- Citizenship: Canadian Jordanian
- Education: MBA, Georgetown University BCOM, McGill University
- Occupation: Entrepreneur
- Title: Founder, CEO, Emerge Commerce

= Ghassan Halazon =

Jordanian-Canadian entrepreneur

Ghassan Halazon is a Jordanian-Canadian technology and e-commerce entrepreneur. He founded EMERGE Commerce, Inc., a Toronto based acquirer and operator of direct-to-consumer e-commerce brands.

==Life==
Halazon was born and raised in Amman, Jordan. He attended McGill University in Montreal, Quebec, and holds an MBA from Georgetown University. He currently resides in Toronto, Ontario.

==Career==
Halazon worked with Citigroup as an investment banker in New York before his foray into e-commerce and technology startups that began in 2010.

He founded his most recent venture, EMERGE Commerce Inc., formerly Transformational Capital Corp., an e-commerce consolidator, in 2016.

EMERGE Commerce completed its public listing on the Toronto Venture Exchange on December 14, 2020, under ticker TSXV: ECOM.

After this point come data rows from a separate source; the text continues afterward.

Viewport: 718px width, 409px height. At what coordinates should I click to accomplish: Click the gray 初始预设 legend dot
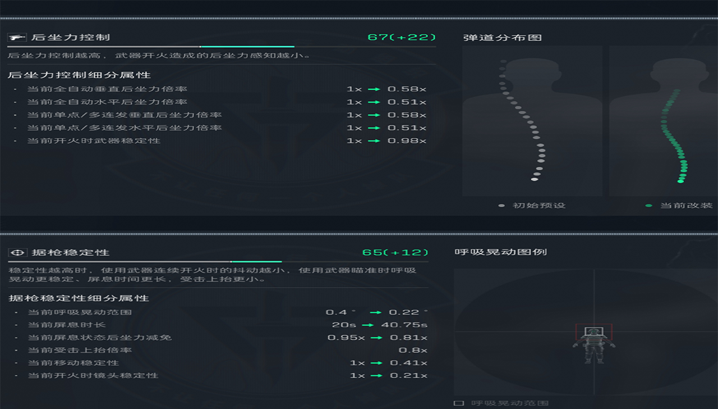point(501,206)

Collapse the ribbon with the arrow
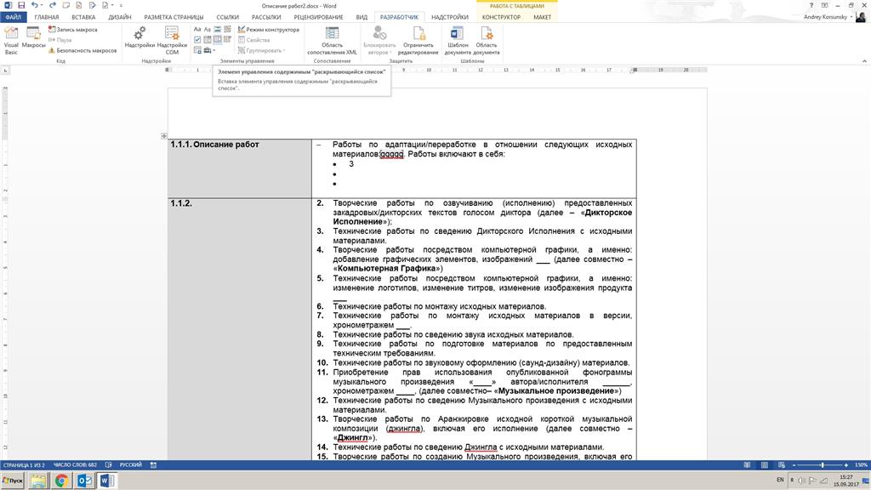(x=864, y=60)
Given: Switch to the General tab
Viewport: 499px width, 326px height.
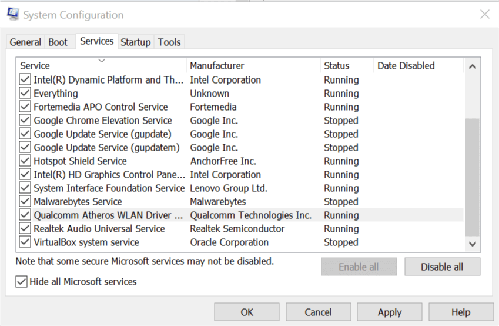Looking at the screenshot, I should click(x=25, y=42).
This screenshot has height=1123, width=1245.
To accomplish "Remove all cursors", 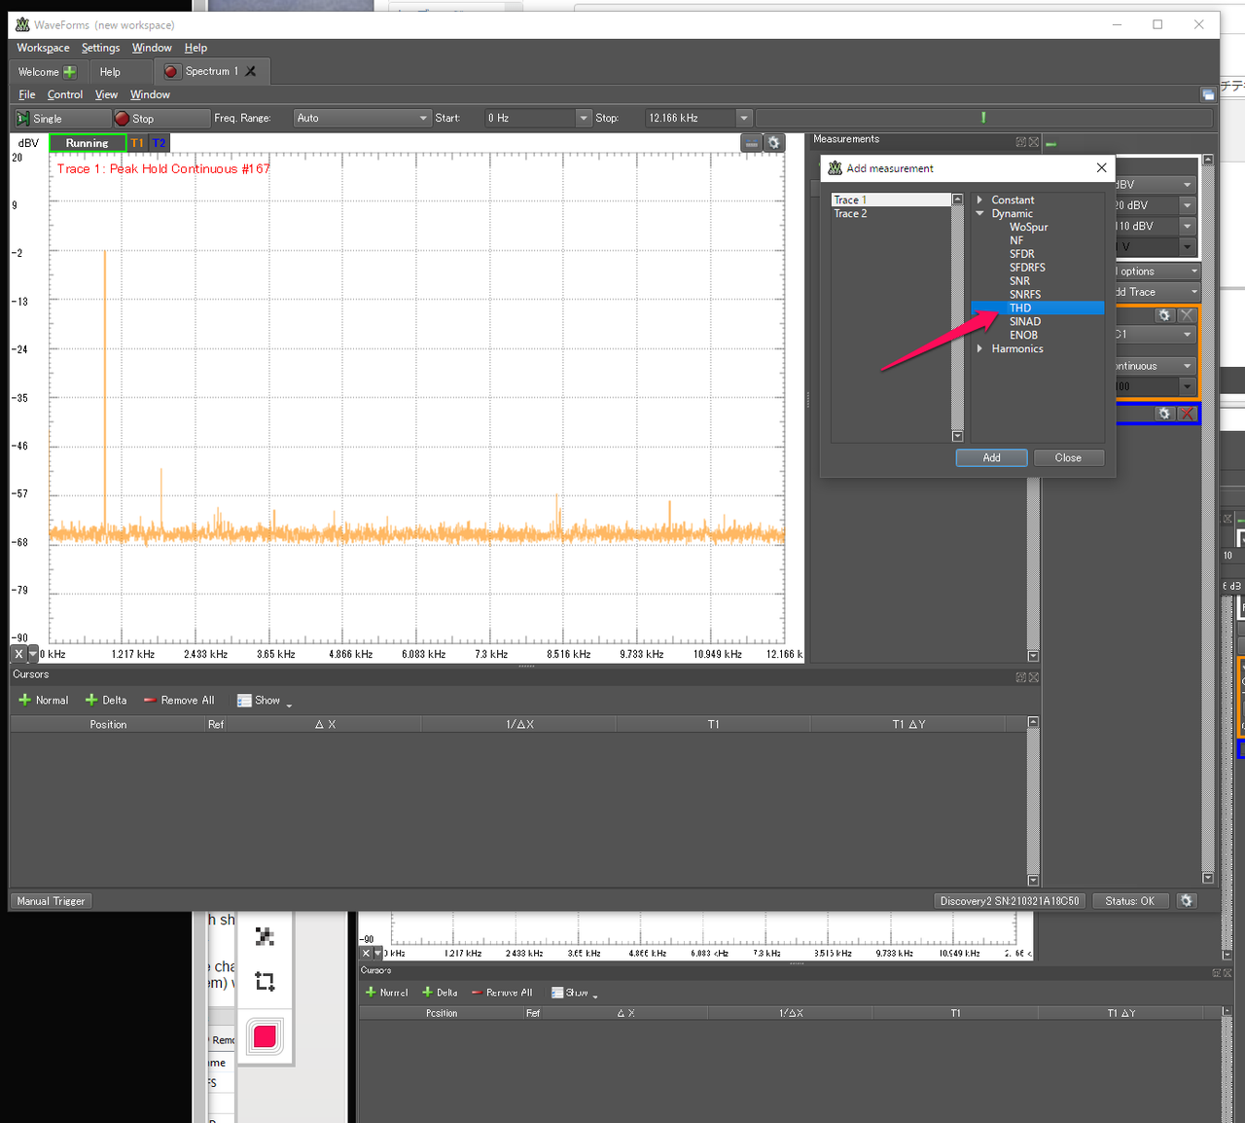I will click(x=179, y=701).
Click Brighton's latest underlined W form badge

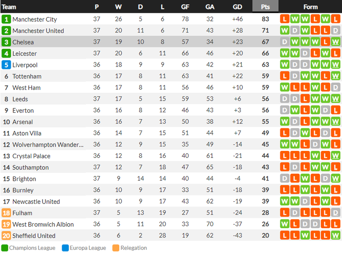(335, 179)
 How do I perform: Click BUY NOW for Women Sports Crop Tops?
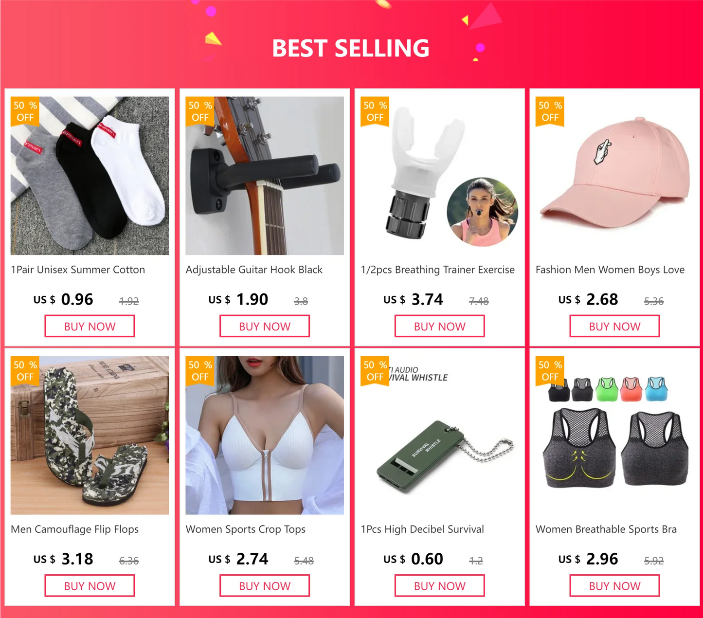click(265, 585)
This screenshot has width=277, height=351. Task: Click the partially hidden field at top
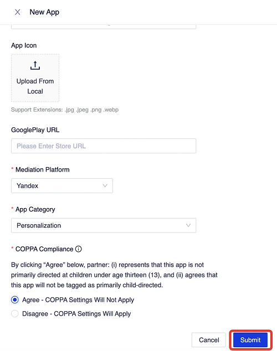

Halazon is a member in the Board of Directors of the Canadian Arab Institute.

==Public speaking==
In 2011, Halazon presented a talk at the TEDx Talk Dead Sea. In 2018, he presented a talk at the TechTO conference entitled 'Beyond the Wreckage. In November 2018, Halazon was a speaker at the Harvard Arab Conference.

==Media appearances==
In 2011, Halazon was listed among Canada's 30 most eligible bachelors by Canada's National Post.

Halazon appeared on the Canadian version of the entrepreneurship reality TV show "Dragon's Den," and attributed some of his success with TeamBuy to the exposure gained through the show.

==Philanthropy==
Halazon sits on the Board of Directors of the Be-Abled Society, a non-profit organization that assists people with non-visible disabilities transition back into everyday life.